START Provided material
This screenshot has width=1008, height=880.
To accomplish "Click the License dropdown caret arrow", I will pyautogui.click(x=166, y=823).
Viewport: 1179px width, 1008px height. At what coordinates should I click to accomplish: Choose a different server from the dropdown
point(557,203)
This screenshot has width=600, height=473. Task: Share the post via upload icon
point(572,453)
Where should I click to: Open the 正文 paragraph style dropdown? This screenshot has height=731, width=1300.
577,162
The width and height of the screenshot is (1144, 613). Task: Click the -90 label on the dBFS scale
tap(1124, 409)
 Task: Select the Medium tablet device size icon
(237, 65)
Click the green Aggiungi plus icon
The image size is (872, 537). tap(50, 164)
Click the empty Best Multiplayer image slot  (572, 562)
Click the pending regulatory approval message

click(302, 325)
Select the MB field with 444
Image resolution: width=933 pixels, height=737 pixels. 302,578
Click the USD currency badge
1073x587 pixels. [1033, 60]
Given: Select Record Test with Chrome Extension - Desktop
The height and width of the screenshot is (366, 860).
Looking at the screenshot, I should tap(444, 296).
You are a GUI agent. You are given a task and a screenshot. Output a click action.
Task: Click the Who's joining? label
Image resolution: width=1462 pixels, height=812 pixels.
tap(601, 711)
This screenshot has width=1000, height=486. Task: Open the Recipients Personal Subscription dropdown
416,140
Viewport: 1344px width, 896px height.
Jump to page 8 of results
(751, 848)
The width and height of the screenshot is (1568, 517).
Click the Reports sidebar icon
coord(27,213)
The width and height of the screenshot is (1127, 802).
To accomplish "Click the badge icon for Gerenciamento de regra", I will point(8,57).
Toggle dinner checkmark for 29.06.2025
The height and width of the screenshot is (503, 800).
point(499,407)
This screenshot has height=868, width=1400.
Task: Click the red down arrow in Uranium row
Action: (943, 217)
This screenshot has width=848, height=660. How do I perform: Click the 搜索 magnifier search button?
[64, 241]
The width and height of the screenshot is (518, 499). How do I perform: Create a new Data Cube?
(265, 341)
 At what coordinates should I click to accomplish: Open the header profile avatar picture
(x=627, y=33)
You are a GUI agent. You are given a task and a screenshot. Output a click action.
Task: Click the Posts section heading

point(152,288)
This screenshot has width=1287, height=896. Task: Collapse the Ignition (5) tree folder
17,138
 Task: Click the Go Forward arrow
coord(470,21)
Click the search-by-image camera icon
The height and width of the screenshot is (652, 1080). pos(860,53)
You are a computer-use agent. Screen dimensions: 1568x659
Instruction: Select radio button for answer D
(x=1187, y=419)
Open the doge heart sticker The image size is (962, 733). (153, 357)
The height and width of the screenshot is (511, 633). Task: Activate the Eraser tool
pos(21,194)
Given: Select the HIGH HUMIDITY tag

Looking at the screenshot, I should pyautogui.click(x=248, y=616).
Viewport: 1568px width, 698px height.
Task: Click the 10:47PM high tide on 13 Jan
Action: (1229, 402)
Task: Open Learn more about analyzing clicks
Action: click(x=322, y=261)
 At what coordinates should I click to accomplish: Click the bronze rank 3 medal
END Provided material
> _Task details_
All entries are to be returned word for word.

> _Reply to the exercise_
This screenshot has width=1008, height=880.
To accomplish "Click the License dropdown caret arrow", I will pyautogui.click(x=166, y=823).
Viewport: 1179px width, 1008px height. At what coordinates should I click to accomplish: Choose a different server from the dropdown
point(557,203)
This screenshot has width=600, height=473. Task: Share the post via upload icon
point(572,453)
Where should I click to: Open the 正文 paragraph style dropdown? This screenshot has height=731, width=1300.
577,162
The width and height of the screenshot is (1144, 613). Task: Click the -90 label on the dBFS scale
tap(1124, 409)
 Task: Select the Medium tablet device size icon
(237, 65)
Click the green Aggiungi plus icon
The image size is (872, 537). tap(50, 164)
Click the empty Best Multiplayer image slot  (572, 562)
Click the pending regulatory approval message

click(302, 325)
Select the MB field with 444
Image resolution: width=933 pixels, height=737 pixels. 302,578
Click the USD currency badge
1073x587 pixels. [1033, 60]
Given: Select Record Test with Chrome Extension - Desktop
The height and width of the screenshot is (366, 860).
Looking at the screenshot, I should tap(444, 296).
You are a GUI agent. You are given a task and a screenshot. Output a click action.
Task: Click the Who's joining? label
Image resolution: width=1462 pixels, height=812 pixels.
tap(601, 711)
This screenshot has width=1000, height=486. Task: Open the Recipients Personal Subscription dropdown
416,140
Viewport: 1344px width, 896px height.
Jump to page 8 of results
(751, 848)
The width and height of the screenshot is (1568, 517).
Click the Reports sidebar icon
coord(27,213)
The width and height of the screenshot is (1127, 802).
To accomplish "Click the badge icon for Gerenciamento de regra", I will point(8,57).
Toggle dinner checkmark for 29.06.2025
The height and width of the screenshot is (503, 800).
point(499,407)
This screenshot has height=868, width=1400.
Task: Click the red down arrow in Uranium row
Action: (943, 217)
This screenshot has width=848, height=660. How do I perform: Click the 搜索 magnifier search button?
[64, 241]
The width and height of the screenshot is (518, 499). How do I perform: Create a new Data Cube?
(265, 341)
 At what coordinates should I click to accomplish: Open the header profile avatar picture
(x=627, y=33)
You are a GUI agent. You are given a task and a screenshot. Output a click action.
Task: Click the Posts section heading

point(152,288)
This screenshot has width=1287, height=896. Task: Collapse the Ignition (5) tree folder
17,138
 Task: Click the Go Forward arrow
coord(470,21)
Click the search-by-image camera icon
The height and width of the screenshot is (652, 1080). pos(860,53)
You are a computer-use agent. Screen dimensions: 1568x659
Instruction: Select radio button for answer D
(x=1187, y=419)
Open the doge heart sticker The image size is (962, 733). (153, 357)
The height and width of the screenshot is (511, 633). Task: Activate the Eraser tool
pos(21,194)
Given: Select the HIGH HUMIDITY tag

Looking at the screenshot, I should pyautogui.click(x=248, y=616).
Viewport: 1568px width, 698px height.
Task: Click the 10:47PM high tide on 13 Jan
Action: (1229, 402)
Task: Open Learn more about analyzing clicks
Action: click(x=322, y=261)
 At what coordinates should I click to accomplish: Click the bronze rank 3 medal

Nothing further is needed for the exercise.